Without a doubt the best film I’ve seen so far this year. Sweet, sad, touching, clever, romantic, and funny. Jim Carrey harnesses all his comic talents to give a performance that is all the more powerful for its restraint. Kate Winslet is dippy, off-beat, and real. The script is quirky, insightful, and overwhelmingly postive in a melancholy kind of way. It is also the best science fiction film I’ve seen in…well, a long time. Not in the spaceships-and-aliens sense–it is set in the here and now–but simply in the way it explores themes of a scientific and philosophical nature through their impact on the everyday lives of ordinary people. A definite must-see.

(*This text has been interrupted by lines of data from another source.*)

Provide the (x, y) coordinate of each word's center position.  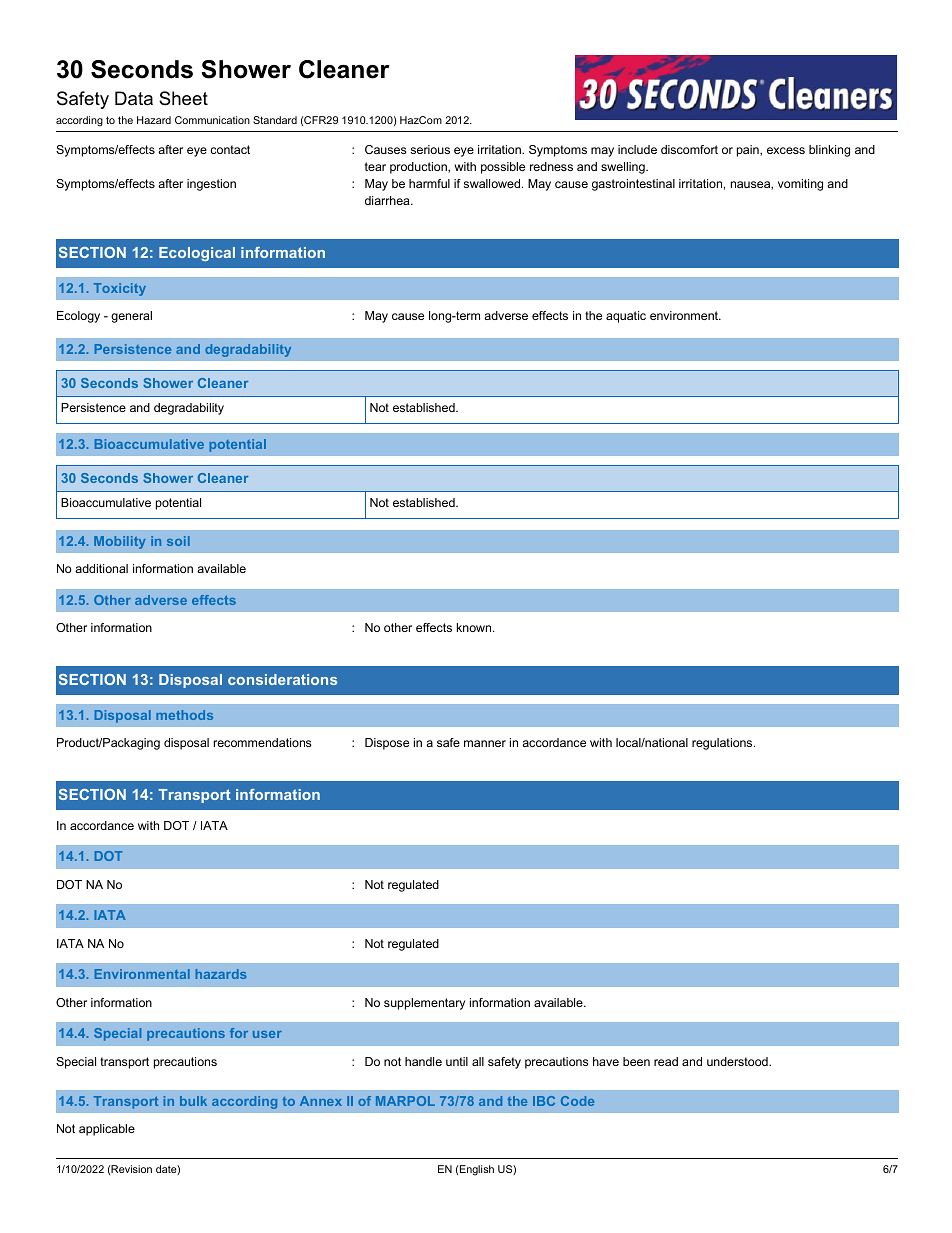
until (457, 1061)
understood (738, 1061)
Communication (212, 120)
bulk (193, 1101)
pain (749, 151)
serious (430, 149)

How can this film not put a smile on your face? It’s a classic mix of pirates, sword fights, cursed treasure, and a love story. Pirate films, like Westerns, seem to belong to a bygone age of Hollywood film making. We’ll never see them back in full force, but precisely because of their absence, Pirates of the Caribbean is a unique breath of fresh air, touched with nostalgia and spiced with grand adventure. Johnny Depp throws his whole heart into the utterly over-the-top Captain Jack Sparrow; Orlando Bloom does the honest young man battling to save the girl he loves; and Geoffrey Rush is the wicked Captain Barbossa, doomed to a life of undead misery until he finds the last piece of Aztec Gold. Every set piece is big and bold, filled with explosive action. All the pirate stereotypes and clichés are present and accounted for, but brushed down and jazzed up for (post) modern times. A rollickin’ good romp, poppet. Yarrr!